If hmm_range_fault() is called with the HMM_PFN_REQ_FAULT flag and a device private PTE is found, the hmm_range::dev_private_owner page is used to determine if the device private page should not be faulted in. However, if the device private page is not owned by the caller, hmm_range_fault() returns an error instead of calling migrate_to_ram() to fault in the page.
Cc: stable@vger.kernel.org Fixes: 76612d6ce4cc ("mm/hmm: reorganize how !pte_present is handled in hmm_vma_handle_pte()") Signed-off-by: Ralph Campbell rcampbell@nvidia.com Reported-by: Felix Kuehling felix.kuehling@amd.com --- mm/hmm.c | 3 +++ 1 file changed, 3 insertions(+)
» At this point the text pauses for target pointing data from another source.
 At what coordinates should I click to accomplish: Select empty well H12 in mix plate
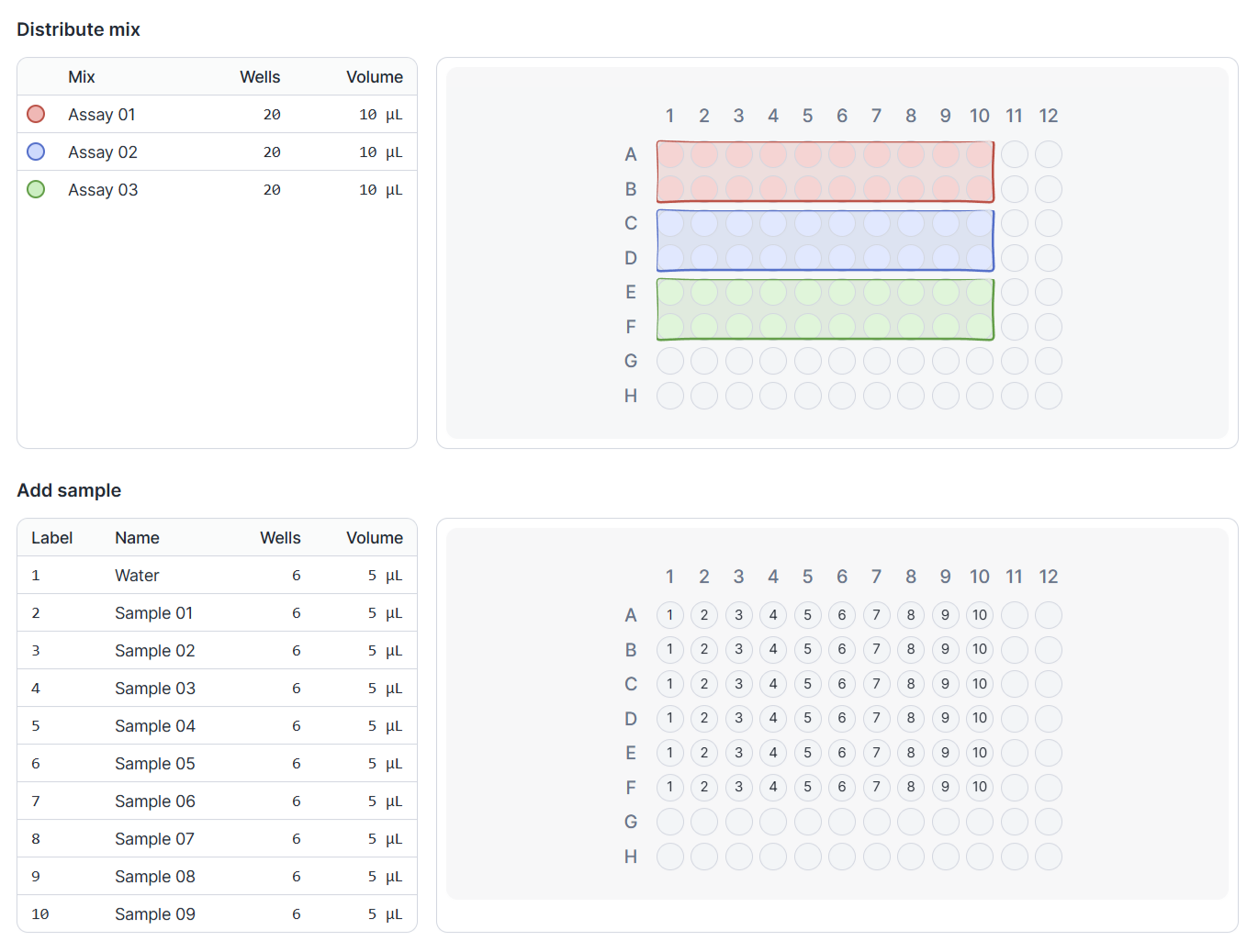pyautogui.click(x=1049, y=396)
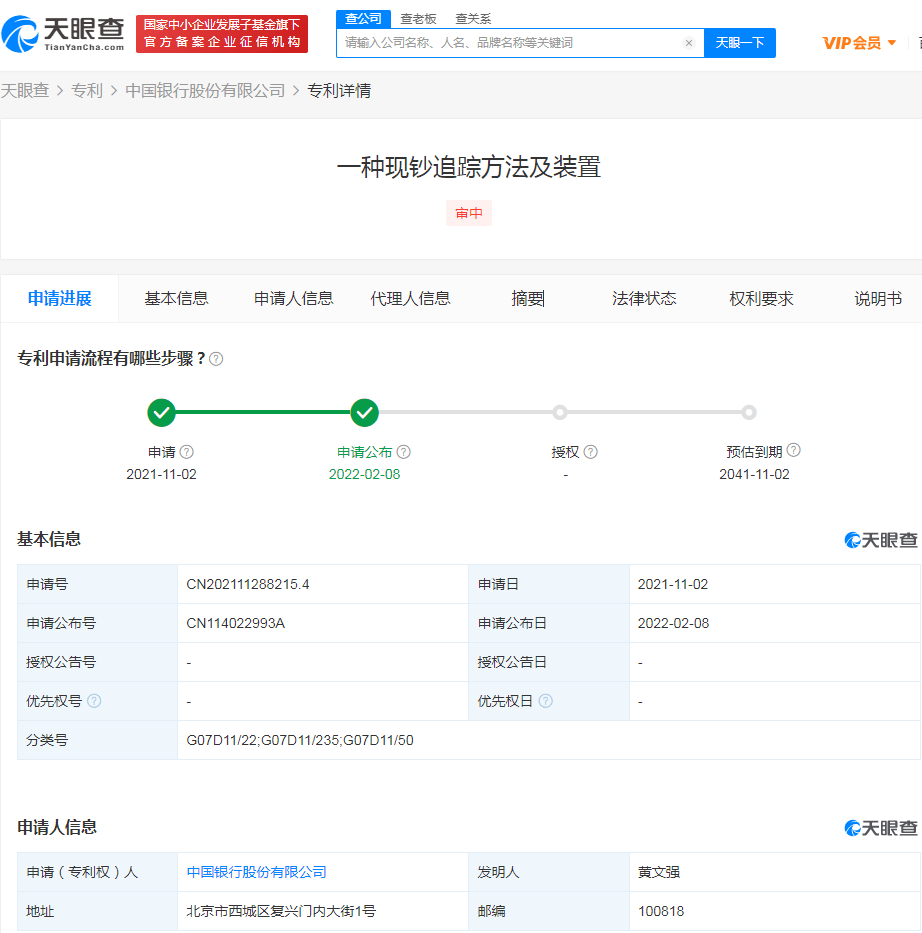Click the Tianyancha logo icon
The image size is (922, 933).
click(20, 33)
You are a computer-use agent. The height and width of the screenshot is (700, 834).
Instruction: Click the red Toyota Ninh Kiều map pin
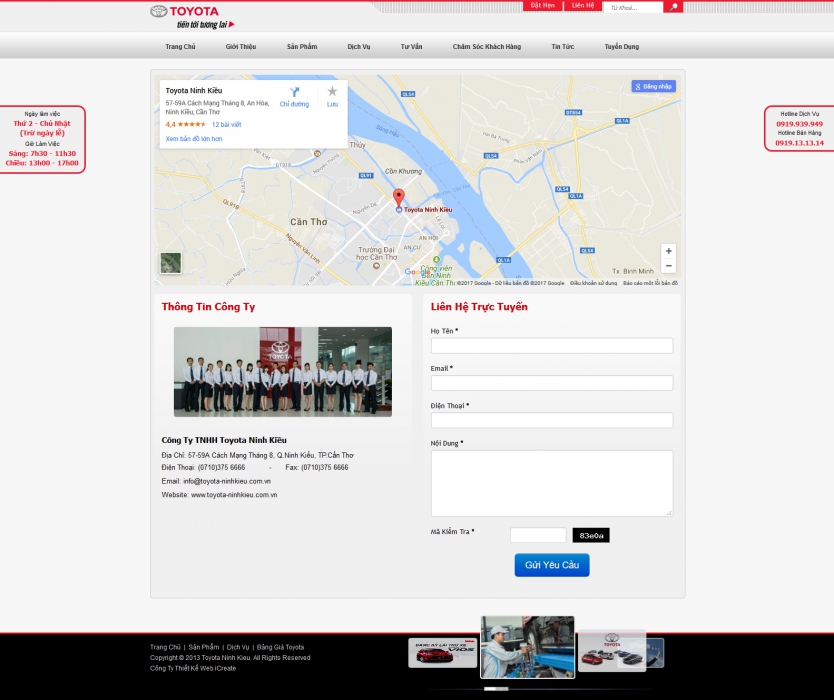point(398,197)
diff --git a/mm/hmm.c b/mm/hmm.c index 3fd3242c5e50..7db2b29bdc85 100644 --- a/mm/hmm.c +++ b/mm/hmm.c @@ -273,6 +273,9 @@ static int hmm_vma_handle_pte(struct mm_walk *walk, unsigned long addr, if (!non_swap_entry(entry)) goto fault;
+ if (is_device_private_entry(entry)) + goto fault; + if (is_device_exclusive_entry(entry)) goto fault;
On Fri, Jul 22, 2022 at 03:56:32PM -0700, Ralph Campbell wrote:
If hmm_range_fault() is called with the HMM_PFN_REQ_FAULT flag and a device private PTE is found, the hmm_range::dev_private_owner page is used to determine if the device private page should not be faulted in. However, if the device private page is not owned by the caller, hmm_range_fault() returns an error instead of calling migrate_to_ram() to fault in the page.
Cc: stable@vger.kernel.org Fixes: 76612d6ce4cc ("mm/hmm: reorganize how !pte_present is handled in hmm_vma_handle_pte()") Signed-off-by: Ralph Campbell rcampbell@nvidia.com Reported-by: Felix Kuehling felix.kuehling@amd.com
mm/hmm.c | 3 +++ 1 file changed, 3 insertions(+)
Should we have a test for this ?
Reviewed-by: Jason Gunthorpe jgg@nvidia.com
Jason
On 7/23/22 06:32, Jason Gunthorpe wrote:
On Fri, Jul 22, 2022 at 03:56:32PM -0700, Ralph Campbell wrote:
If hmm_range_fault() is called with the HMM_PFN_REQ_FAULT flag and a device private PTE is found, the hmm_range::dev_private_owner page is used to determine if the device private page should not be faulted in. However, if the device private page is not owned by the caller, hmm_range_fault() returns an error instead of calling migrate_to_ram() to fault in the page.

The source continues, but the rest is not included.